CASE STUDY - American Healthways Increases Performance and Enables Growth
Commentary by Scott Kozicki, Vice President and Chief Technology Officer, American Healthways
American Healthways (Nasdaq: AMHC) is the nation’s leading and largest provider of disease management, care enhancement, and high-risk health management services designed to improve the quality of healthcare and to lower costs. The company has more than a million lives under management nationwide.
A key component of its operation is information management. To keep up with growing volumes and deliver a high level of customer service, the company acquired an HP Integrity server with multiple Itanium 2 processors running HP-UX 11i v2 and Informatica’s PowerCenter 7.1 data integration software optimized for 64-bit processing. The result: more than a tenfold improvement in performance in preliminary testing. With the new system, a single application that used to take 72 hours was completed in just two hours. “It was a phenomenal result—far better than we had hoped for,” said Scott Kozicki, American Healthways’ vice president and chief technology officer.
The Emerging Industry of Disease Management
While the concept of disease management is relatively new, its premise is not: healthier people cost less. To improve health and, as a result, drive cost savings, disease management providers work with people with chronic diseases and conditions, providing education, coaching, and support to help them become better self-managers of their health. It all starts when a health plan hires American Healthways to pore through massive amounts of claims, lab, and pharmacy data.
Challenge: Data Integration on a Huge Scale
It’s the data analysis that presents the biggest challenge. After growing by more than 25 percent a year for several years, the processing task grew beyond American Healthways’ existing IT infrastructure.
Running Informatica PowerCenter 5.2 in a 32-bit Windows NT environment with only three gigabytes of memory, American Healthways surveyed other Informatica customers, asking how performance could be improved. The message was clear: switch to a UNIX operating system. HP consultants added that a major problem was a shortage of memory and memory contention within the operating system.
The HP Integrity server running Informatica’sPowerCenter 7.1 gave us performanceimprovements far beyond what we hadexpected, and that’s before the system waseven optimized for our needs.
—Scott Kozicki, Vice President and Chief Technology Officer, American Healthways
At the same time, Informatica was preparing for a beta release of PowerCenter 7.1, which takes advantage of 64-bit Itanium processing. The natural choice became an Itanium-based HP server.
Informatica and HP arranged a proof-of-concept test utilizing an Integrity server, HP-UX 11i v2, and the beta release of Informatica PowerCenter 7.1. The company chose the HP Integrity rx4640 server with four 1.5 GHz Itanium 2 processors, 16 GB of memory, and a 73GB internal drive, running on HP-UX 11.23. That configuration cut processing from 72 hours to just two hours on one ETL application. And, as it turns out, the system was utilizing just three of its four CPUs.
“The HP Integrity server running Informatica’s PowerCenter 7.1 gave us performance improvements far beyond what we had expected,” Kozicki said, “and that’s before the system was even optimized for our needs.”
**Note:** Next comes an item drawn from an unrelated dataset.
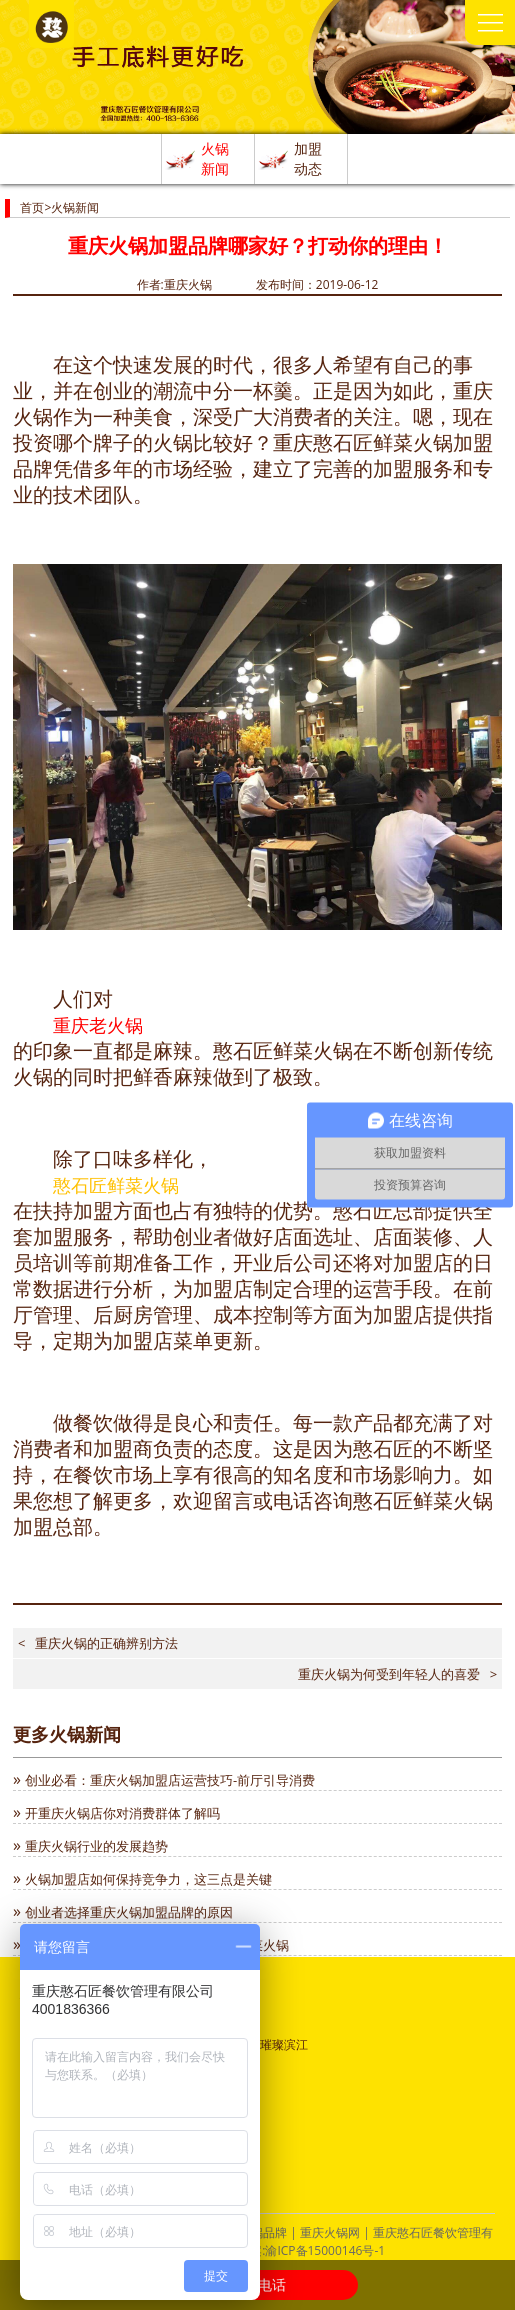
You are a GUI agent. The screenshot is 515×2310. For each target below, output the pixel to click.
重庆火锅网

In two other tests, run times were cut from nearly two hours in the old production environment to just 15 minutes in the test environment, and from 23 hours to 41 minutes. Processing time was cut by 96 percent or more in all three tests.
Ivan Chong, vice president of product management at Informatica, added that American Healthways is benefiting not just from performance gains, but also from the flexibility of Informatica’s software architecture. “Historically, when you move from one chip set to another, one operating system to another, or one database to another, the change kills your old software. With Informatica, you can simply upgrade to a new version and automatically leverage the advantages of the new underlying hardware and operating systems. So users have extraordinary freedom to change and upgrade their systems without having to start fresh on their software.”